Glenn W. Smith has spent the past 30 years in journalism and politics, where he’s made a name for himself as a writer, campaign manager, activist, think tank analyst and, as Daily Kos founder Markos Moulitsas says, a “legendary political consultant and all-around good guy.” “There’s no one like him,” says author George Lakoff. CNN commentator Paul Begala says, “He has unmatched experience, a graceful pen (or pixel nowadays) and deep insight into the best and worst of us.” Novelist Sarah Bird speaks of his “lucid and lyrical” prose. And, she says, he’s fun. Huffington Post founder Arianna Huffington says Glenn writes with “grace and abundant humor” and “uses his colorful experiences in Texas to enlighten us all.”

Smith led Ann Richards’ successful 1990 campaign for Governor of Texas. He worked for former Texas Lt. Gov. Bill Hobby and U.S. Senator Lloyd Bentsen. Earlier, Smith was a political reporter for the Houston Chronicle and the Houston Post. He’s coordinated national campaigns for groups such as MoveOn.org. In 2004, he authored the highly acclaimed book, The Politics of Deceit: Saving Freedom and Democracy from Extinction. He also wrote Unfit Commander, a book that detailed George W. Bush’s mysterious disappearance from military service.

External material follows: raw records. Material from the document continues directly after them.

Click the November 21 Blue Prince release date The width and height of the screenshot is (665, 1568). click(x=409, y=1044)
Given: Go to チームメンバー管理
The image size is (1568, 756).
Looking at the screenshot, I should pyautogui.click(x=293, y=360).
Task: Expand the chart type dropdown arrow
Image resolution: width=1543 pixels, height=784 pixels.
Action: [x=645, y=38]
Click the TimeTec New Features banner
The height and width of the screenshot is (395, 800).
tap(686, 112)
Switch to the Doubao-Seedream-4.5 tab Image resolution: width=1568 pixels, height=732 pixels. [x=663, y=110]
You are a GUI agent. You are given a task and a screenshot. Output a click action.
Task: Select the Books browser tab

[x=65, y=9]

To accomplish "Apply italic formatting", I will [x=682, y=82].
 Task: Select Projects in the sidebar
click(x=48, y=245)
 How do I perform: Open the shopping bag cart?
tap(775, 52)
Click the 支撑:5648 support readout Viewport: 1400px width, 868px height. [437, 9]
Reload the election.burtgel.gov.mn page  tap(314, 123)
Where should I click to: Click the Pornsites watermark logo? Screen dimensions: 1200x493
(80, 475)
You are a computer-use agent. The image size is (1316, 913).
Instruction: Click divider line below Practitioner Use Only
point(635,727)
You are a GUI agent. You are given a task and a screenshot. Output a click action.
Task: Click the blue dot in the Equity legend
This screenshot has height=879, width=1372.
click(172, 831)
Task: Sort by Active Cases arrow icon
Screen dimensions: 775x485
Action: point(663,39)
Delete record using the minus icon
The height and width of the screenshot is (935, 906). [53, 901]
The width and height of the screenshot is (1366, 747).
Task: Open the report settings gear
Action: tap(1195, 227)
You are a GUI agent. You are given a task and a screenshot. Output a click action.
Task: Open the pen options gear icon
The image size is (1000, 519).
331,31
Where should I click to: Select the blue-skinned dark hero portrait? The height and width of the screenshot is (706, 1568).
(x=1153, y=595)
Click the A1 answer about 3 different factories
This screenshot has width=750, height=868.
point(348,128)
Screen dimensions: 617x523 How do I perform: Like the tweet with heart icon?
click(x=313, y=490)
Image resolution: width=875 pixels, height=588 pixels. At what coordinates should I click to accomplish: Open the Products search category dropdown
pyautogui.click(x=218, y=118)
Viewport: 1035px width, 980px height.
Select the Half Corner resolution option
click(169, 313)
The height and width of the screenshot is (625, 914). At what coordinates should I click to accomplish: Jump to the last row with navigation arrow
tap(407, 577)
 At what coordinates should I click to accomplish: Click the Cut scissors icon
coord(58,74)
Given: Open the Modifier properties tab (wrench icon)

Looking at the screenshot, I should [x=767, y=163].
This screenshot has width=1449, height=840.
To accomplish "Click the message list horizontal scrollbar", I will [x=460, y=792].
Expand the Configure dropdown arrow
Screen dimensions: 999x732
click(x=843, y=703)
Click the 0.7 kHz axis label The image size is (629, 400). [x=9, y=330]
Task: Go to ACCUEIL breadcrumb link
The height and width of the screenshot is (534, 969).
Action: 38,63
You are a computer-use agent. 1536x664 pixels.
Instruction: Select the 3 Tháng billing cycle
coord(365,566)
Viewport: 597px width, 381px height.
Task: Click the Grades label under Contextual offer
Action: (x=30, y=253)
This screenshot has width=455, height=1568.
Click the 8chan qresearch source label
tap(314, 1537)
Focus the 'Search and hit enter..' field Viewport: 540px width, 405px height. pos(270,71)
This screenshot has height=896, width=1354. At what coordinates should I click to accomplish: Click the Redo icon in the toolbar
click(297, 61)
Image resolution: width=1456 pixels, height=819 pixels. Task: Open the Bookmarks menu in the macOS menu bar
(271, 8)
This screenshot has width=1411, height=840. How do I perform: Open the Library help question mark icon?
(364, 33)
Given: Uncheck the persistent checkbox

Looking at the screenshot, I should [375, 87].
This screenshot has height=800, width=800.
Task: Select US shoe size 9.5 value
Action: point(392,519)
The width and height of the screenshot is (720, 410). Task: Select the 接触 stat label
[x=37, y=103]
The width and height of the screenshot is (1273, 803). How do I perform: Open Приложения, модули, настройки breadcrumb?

In 2004, Smith was featured in the film, Bush’s Brain, a documentary about Karl Rove. Smith provided commentary on Rove’s role as then-President Bush’s senior advisor. He has made numerous media appearances with Chris Mathews on Hardball, Joe Scarborough, Brit Hume, and many others. He writes a regularly for top national web sites, including FireDogLake and Huffington Post.

As a senior fellow at George Lakoff’s prestigious Rockridge Institute in Berkeley he studied, wrote and taught on the power of metaphor and narrative in political communications. He also lectured on religion and politics at the Starr King School for Ministry in Berkeley. As a sponsor and organizer, he has pulled together numerous national events with progressive religious leaders. He also organized a celebration of Dr. Martin Luther King at Riverside Church in New York City as well as “Freedom and Faith” bus tours, which was a nationwide campaign for social justice and progressive values.

Smith’s play, Double Play, which explored American Western myths and legends, was held over to sold-out audiences. He’s even written and performed songs in the Americana tradition, such as his best-known song, “Helping Marty Robbins,” a tribute to his hometown, Houston.

Most recently, Smith is the creator of DogCanyon, a political and cultural web site covering state, national and global issues from a Texas perspective. DogCanyon is an exhilarating and unique site that gets the connections between politics and culture and explores both the personal side of politics and the ups, down, craziness and beauty of “life its ownself,” as humorist Dan Jenkins would say. DogCanyon offers heartfelt personal essays, hard-hitting political analysis, and, most importantly, laughs.

As Paul Begala said, Smith writes in “the finest, firmest, fearless tradition of Texas essayists like Molly Ivins.”